01/07/2026
Thank you very much Rob Deutschmann for your legal outline and advocacy!!
Jan. 6, 2026
Waterloo Region Record
By Robert Deutschmann
Robert K. Deutschmann, lawyer and former councillor.
The region should pause its proposed amendments for 100 Victoria St. and return to court with a court‑supervised, rights‑compliant transition plan aligned to the Central Transit Hub schedule.
This is the only lawful, fair and efficient path to achieve the region’s transit objectives while respecting binding judicial guidance.
First, Justice Valente declared the Code of Use bylaw constitutionally inoperative at this site when the number of homeless persons exceeds the number of available, accessible shelter beds across the region. He expressly rejected any encampment‑only capacity test and emphasized that “available” means truly accessible, low‑barrier options meeting diverse needs — motel rooms dependent on operator discretion do not qualify. The region did not appeal and may only lift the declaration by satisfying the court that section 7 of the Charter is no longer violated.
Second, Justice Gibson granted an interlocutory injunction, staying implementation of the site‑specific bylaw to the merits hearing, citing serious issues including inadequate consultation and notice. The record showed the region posted notice online one week before passage, despite many residents’ lack of internet access, and did not post a physical copy at the encampment.
Third, the draft amendments themselves reflect instability: shifting vacant‑possession dates (Dec. 1, 2025 versus April 1, 2026), alternating commencement prohibitions (Dec. 1, 2025 versus April 1, 2026), and conflicting “resident” definitions keyed to different notice anchors.
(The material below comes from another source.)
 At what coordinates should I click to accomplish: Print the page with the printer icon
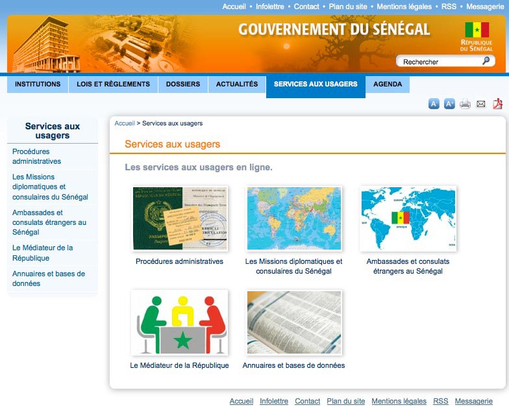(x=465, y=104)
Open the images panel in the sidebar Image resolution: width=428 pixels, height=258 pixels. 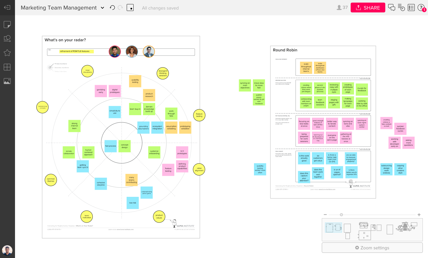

Such inconsistency undermines legal certainty and fair notice.
Fourth, the Central Transit Hub timeline does not justify shortcuts. The region’s own materials tie remediation to December 2025 and construction to March 2026, with Metrolinx use commencing in March 2026. The court noted both the prospect of adjustment and uncertainty in Metrolinx’s timing. The region can meet its infrastructure milestones while honouring constitutional constraints — if it proceeds under court oversight.
A constructive alternative is at hand. The court-supervised mechanism identified by Justice Valente allows the region to demonstrate, on evidence, that its plan no longer infringes section 7 — through verified shelter accessibility, individualized transition supports, and genuine consultation — before enforcement resumes. This path protects vulnerable residents, reduces legal risk, and restores public confidence.
The Central Transit Hub will provide substantial public benefits — enhanced connectivity, economic opportunity, and improved access for seniors, students, lower‑income residents, and people with disabilities. These are important and shared objectives.
The way forward is collaborative and lawful: pause the amendments; maintain the status quo under the injunction; and return to court with a rights‑compliant transition plan that (a) verifies region‑wide, accessible capacity, not merely nominal beds or discretionary motel rooms; (b) provides individualized plans and supports; and (c) sequences any relocations to the hub’s remediation and construction schedule. This approach honours the region’s transit goals while meeting constitutional obligations and the procedural fairness concerns identified by the court.
A fair process is not an obstacle to progress; it is its foundation. The region can and should demonstrate leadership by aligning implementation with judicial guidance and the Charter, thereby ensuring that the Central Transit Hub proceeds in a manner that is lawful, orderly, and just.